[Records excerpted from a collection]
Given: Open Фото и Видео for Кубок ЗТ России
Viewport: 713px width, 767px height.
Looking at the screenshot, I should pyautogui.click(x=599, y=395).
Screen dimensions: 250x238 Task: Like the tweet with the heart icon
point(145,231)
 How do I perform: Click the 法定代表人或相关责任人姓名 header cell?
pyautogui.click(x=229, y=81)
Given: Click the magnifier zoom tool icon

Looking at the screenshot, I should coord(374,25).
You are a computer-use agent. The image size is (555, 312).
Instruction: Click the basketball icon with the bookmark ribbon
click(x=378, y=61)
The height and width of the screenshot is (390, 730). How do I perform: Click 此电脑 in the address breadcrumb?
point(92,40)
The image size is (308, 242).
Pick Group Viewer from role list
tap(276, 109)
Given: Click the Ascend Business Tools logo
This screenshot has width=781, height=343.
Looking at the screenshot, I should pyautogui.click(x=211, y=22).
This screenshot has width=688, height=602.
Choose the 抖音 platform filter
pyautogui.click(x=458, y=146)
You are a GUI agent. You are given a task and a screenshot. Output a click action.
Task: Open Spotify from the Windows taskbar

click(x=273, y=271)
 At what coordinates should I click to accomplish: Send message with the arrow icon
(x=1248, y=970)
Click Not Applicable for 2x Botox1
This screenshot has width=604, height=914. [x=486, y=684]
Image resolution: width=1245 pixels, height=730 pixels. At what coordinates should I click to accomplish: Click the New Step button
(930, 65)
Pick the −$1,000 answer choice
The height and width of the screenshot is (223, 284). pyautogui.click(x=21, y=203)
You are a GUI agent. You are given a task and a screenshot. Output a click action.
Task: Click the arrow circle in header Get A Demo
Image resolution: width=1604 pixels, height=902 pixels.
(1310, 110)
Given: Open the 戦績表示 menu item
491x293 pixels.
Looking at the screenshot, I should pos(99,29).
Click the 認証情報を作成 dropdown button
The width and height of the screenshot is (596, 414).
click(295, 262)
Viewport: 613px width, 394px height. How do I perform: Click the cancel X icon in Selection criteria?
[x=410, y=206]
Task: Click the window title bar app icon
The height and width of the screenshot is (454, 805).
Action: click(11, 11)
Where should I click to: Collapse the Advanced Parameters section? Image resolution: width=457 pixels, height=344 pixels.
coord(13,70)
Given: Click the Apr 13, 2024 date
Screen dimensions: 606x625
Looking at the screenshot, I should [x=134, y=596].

ASSIGNMENT:
An exact copy of every line from the one containing "491x293 pixels." through the last line of the entries is required; please add nothing.

OUTPUT BELOW:
491x293 pixels.
Looking at the screenshot, I should pos(99,29).
Click the 認証情報を作成 dropdown button
The width and height of the screenshot is (596, 414).
click(295, 262)
Viewport: 613px width, 394px height. How do I perform: Click the cancel X icon in Selection criteria?
[x=410, y=206]
Task: Click the window title bar app icon
The height and width of the screenshot is (454, 805).
Action: click(11, 11)
Where should I click to: Collapse the Advanced Parameters section? Image resolution: width=457 pixels, height=344 pixels.
coord(13,70)
Given: Click the Apr 13, 2024 date
Screen dimensions: 606x625
Looking at the screenshot, I should [x=134, y=596].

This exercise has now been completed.